I can almost picture all of the men looking at each other. I can see the officer motioning for them to get down and get behind cover. I can see in my mind’s eye Donald getting down on his belly in the snow, feeling the warmth of his body melting it. The newly melted snow would coat his uniform with water and slush. The road was patrolled up and down, left to right for a mile. Nothing was found except for some odd-looking vehicle tracks. When the platoon returned to the command post, they carried the wounded men from the ambulance with them.
After receiving their new mission of maintaining contact between the 9th Armored Division and the 28th Infantry Division, the squadron immediately went back into action. It is explained in an interview with an officer after the Bulge that much of Troop B and Troop A was committed to holding a defensive position from Stegen to Scheren.

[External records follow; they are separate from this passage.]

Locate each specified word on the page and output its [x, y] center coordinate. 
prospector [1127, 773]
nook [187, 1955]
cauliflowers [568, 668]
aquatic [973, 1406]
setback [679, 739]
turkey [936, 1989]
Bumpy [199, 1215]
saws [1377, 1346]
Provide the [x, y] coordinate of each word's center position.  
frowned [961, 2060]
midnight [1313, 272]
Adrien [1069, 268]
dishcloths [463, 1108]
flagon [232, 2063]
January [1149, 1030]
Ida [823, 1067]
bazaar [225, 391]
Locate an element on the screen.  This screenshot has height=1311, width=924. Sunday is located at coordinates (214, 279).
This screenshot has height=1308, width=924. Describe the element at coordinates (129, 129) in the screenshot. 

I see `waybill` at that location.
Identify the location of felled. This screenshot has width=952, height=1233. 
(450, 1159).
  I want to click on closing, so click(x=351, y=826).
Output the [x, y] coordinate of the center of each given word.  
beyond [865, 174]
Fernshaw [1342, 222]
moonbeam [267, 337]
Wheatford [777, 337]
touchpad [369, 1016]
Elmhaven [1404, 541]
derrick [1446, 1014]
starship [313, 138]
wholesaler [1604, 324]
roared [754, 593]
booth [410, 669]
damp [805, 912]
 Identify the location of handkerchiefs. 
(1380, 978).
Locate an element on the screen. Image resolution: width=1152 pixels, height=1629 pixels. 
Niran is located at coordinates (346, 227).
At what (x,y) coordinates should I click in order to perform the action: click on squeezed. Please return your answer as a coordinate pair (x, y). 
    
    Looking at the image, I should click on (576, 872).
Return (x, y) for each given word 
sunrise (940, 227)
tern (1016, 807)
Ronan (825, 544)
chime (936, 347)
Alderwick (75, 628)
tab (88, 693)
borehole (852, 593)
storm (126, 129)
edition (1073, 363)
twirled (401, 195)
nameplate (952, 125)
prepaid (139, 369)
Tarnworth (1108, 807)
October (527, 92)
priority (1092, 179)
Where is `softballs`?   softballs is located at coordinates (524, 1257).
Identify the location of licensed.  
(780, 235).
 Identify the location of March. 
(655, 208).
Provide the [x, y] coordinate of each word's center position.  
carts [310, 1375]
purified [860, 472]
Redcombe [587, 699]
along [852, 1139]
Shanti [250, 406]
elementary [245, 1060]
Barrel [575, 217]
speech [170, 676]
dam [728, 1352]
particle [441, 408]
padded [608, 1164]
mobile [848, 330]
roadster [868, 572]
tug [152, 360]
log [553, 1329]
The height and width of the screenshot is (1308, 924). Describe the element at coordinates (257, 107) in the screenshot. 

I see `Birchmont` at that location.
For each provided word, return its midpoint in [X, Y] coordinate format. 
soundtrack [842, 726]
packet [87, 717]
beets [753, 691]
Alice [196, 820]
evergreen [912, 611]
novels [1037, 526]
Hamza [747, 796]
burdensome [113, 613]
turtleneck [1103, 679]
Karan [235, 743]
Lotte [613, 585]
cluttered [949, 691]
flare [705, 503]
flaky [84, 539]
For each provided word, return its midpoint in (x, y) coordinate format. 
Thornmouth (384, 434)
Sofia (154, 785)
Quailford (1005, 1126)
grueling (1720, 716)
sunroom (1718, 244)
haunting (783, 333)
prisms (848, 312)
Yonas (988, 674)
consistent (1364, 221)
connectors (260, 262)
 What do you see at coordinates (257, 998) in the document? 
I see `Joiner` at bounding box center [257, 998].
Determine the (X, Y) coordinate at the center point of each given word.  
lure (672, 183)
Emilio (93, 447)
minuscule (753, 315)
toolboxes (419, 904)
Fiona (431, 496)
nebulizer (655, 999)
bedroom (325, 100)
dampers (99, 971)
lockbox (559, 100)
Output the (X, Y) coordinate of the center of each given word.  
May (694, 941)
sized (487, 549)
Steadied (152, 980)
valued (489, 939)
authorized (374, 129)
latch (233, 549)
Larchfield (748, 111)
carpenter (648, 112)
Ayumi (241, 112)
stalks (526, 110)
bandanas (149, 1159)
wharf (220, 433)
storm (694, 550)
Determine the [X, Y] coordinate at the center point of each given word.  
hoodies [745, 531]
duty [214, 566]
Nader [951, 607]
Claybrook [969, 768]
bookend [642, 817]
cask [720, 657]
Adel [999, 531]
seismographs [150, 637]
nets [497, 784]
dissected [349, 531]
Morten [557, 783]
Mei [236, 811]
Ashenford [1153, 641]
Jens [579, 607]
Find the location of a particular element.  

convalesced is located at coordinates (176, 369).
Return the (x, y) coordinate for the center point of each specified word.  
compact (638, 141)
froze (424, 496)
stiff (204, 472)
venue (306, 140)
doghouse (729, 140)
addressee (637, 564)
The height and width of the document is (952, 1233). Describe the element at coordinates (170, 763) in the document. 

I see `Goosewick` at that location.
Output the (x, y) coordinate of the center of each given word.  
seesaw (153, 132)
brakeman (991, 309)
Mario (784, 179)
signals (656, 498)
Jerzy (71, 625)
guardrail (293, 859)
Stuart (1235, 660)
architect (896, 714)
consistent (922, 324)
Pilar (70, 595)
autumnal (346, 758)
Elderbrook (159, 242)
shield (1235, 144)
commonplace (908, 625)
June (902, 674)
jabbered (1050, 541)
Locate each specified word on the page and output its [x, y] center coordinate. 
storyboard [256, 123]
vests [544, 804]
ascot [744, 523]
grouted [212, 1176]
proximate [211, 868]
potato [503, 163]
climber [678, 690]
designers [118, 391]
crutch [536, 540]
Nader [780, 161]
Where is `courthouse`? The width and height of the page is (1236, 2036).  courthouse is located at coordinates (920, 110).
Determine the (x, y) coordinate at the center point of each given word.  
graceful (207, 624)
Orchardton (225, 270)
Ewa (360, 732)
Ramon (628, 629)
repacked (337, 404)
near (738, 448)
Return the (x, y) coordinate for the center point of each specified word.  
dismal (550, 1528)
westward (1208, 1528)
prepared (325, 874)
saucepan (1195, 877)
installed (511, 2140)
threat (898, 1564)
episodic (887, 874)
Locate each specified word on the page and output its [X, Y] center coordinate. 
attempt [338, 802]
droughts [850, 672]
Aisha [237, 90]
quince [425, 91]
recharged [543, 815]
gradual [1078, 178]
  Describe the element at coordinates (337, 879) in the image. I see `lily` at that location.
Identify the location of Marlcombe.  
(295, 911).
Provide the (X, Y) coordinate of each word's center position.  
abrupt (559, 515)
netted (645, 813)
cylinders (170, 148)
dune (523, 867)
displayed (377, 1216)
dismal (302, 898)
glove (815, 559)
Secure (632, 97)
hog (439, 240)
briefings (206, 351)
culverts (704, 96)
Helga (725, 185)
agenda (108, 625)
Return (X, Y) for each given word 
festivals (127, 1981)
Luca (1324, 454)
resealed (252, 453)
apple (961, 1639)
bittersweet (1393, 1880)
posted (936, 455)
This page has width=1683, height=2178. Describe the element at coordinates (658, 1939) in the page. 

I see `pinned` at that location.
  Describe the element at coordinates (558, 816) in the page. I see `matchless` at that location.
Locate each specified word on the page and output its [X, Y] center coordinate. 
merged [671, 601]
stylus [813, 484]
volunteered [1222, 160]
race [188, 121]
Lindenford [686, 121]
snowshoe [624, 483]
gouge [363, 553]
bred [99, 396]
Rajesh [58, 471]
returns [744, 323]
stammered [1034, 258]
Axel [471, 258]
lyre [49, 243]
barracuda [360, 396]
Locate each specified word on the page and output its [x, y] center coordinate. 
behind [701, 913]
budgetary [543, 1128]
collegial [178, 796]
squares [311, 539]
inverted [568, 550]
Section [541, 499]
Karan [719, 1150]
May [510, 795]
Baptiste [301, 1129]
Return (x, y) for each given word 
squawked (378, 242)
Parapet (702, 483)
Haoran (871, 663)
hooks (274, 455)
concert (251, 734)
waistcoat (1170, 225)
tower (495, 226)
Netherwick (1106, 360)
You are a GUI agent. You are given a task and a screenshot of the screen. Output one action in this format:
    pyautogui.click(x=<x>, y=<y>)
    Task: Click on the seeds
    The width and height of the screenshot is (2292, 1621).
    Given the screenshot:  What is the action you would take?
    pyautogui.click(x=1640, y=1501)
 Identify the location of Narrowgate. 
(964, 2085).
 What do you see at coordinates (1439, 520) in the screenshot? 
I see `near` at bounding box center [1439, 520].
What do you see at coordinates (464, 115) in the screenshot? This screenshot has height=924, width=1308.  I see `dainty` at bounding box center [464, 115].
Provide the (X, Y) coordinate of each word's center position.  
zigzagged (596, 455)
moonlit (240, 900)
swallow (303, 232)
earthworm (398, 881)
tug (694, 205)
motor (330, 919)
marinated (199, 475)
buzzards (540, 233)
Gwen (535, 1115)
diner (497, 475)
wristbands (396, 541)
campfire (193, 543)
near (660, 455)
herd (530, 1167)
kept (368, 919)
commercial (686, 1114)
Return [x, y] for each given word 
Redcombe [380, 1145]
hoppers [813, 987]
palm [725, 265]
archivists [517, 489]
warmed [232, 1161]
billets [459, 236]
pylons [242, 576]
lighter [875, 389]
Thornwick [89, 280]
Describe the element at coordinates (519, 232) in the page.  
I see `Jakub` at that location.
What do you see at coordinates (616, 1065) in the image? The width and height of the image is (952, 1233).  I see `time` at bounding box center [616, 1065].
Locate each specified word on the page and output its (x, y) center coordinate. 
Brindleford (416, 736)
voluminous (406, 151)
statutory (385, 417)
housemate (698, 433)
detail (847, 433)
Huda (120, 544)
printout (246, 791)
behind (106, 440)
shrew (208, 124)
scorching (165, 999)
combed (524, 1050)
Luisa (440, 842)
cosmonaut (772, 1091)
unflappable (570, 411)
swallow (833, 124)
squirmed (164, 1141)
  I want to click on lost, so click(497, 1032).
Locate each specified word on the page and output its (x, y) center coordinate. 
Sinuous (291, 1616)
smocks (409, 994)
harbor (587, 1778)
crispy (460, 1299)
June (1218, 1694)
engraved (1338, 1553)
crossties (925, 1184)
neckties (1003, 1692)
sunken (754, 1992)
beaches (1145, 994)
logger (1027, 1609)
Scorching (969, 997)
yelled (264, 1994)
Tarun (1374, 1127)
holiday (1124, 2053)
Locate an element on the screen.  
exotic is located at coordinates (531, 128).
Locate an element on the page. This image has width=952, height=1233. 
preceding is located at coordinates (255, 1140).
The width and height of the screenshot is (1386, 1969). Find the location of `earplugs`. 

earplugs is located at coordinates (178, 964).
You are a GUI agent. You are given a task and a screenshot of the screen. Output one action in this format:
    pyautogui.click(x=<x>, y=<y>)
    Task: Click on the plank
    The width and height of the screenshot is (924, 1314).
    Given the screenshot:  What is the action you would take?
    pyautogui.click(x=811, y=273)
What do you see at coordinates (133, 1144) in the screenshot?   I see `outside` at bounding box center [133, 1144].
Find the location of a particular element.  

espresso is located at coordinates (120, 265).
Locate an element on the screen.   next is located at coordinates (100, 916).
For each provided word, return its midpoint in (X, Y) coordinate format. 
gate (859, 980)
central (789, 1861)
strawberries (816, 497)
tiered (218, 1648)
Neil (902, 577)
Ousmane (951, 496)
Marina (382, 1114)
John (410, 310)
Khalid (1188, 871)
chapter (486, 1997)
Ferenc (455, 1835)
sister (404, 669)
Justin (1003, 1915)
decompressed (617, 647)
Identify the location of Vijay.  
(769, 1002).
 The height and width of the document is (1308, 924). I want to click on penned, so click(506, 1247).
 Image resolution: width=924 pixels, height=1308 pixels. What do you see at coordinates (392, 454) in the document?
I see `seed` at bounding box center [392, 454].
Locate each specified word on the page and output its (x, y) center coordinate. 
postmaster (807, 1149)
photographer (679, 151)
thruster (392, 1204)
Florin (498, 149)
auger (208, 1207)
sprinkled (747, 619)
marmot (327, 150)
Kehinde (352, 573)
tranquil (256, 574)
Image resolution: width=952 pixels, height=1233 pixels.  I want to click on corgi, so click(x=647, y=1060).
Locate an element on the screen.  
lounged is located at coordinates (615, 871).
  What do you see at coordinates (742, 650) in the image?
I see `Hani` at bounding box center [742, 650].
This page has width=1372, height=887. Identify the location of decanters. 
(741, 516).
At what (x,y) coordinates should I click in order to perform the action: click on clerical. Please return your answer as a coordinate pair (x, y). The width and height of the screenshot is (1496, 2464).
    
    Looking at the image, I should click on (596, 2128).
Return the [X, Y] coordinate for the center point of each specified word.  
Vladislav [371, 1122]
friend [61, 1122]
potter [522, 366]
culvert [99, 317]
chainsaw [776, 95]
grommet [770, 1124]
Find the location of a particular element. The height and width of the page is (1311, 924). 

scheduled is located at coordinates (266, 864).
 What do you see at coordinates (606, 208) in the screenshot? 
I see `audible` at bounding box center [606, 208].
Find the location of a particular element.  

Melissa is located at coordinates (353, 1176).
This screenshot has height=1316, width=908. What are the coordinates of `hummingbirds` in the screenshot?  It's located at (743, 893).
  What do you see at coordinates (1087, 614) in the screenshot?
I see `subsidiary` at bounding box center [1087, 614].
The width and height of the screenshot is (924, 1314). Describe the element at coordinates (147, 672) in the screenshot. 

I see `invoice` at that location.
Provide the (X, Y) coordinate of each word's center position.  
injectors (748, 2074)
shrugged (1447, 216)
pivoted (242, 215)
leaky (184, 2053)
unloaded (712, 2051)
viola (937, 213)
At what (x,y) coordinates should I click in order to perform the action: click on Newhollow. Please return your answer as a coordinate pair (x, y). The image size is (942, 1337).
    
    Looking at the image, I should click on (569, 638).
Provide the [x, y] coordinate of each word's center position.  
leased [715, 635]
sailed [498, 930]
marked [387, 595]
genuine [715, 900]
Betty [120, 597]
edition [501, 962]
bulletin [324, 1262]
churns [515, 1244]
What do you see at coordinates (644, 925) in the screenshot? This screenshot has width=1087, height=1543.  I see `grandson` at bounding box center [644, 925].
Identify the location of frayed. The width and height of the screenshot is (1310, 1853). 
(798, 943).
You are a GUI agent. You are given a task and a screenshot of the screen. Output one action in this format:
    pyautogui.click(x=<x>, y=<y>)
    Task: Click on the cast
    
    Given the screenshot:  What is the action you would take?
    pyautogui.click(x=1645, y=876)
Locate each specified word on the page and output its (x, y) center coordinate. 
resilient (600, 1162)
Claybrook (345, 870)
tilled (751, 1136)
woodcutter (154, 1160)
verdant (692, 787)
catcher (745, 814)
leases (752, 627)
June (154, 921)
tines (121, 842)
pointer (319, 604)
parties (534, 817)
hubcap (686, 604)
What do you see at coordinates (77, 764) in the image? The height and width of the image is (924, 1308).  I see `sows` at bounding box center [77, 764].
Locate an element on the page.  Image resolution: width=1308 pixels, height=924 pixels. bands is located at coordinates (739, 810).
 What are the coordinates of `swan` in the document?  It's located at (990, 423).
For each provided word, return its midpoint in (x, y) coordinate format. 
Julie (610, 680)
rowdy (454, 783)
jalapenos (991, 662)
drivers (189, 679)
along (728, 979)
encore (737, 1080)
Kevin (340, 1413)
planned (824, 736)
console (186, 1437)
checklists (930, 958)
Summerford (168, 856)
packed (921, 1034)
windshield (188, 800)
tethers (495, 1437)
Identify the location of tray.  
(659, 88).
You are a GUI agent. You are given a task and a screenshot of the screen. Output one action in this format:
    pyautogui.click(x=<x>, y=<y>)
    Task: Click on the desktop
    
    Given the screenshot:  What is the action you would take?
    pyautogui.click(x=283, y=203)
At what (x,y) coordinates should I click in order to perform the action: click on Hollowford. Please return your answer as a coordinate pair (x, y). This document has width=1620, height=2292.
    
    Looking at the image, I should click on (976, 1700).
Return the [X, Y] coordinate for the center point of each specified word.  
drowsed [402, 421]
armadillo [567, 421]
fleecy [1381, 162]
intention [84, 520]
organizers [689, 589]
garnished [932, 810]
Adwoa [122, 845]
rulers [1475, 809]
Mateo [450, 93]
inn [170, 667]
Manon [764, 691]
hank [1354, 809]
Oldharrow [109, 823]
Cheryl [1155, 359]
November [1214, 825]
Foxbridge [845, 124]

Back in the United States, the people of Boston gathered in Copley Square to sing carols. As a cluster of people began to sing “It Came Upon a Midnight Clear,” a woman with a young boy next to her reportedly said aloud, “Don’t let it come on Christmas Night, not to anyone, not a telegram.” On Christmas Eve, President Roosevelt spoke to the country, as he often did when reassurance was needed most: “The Christmas spirit lives tonight in the bitter cold of the front lines in Europe and the heat of the jungles and swamps of Burma and the Pacific Islands…The thoughts of these men tonight will turn to us here at home around our Christmas trees, surrounded by our children and grandchildren and their Christmas stockings and gifts–just as our own thoughts go out to them, tonight and every night, in their distant places.”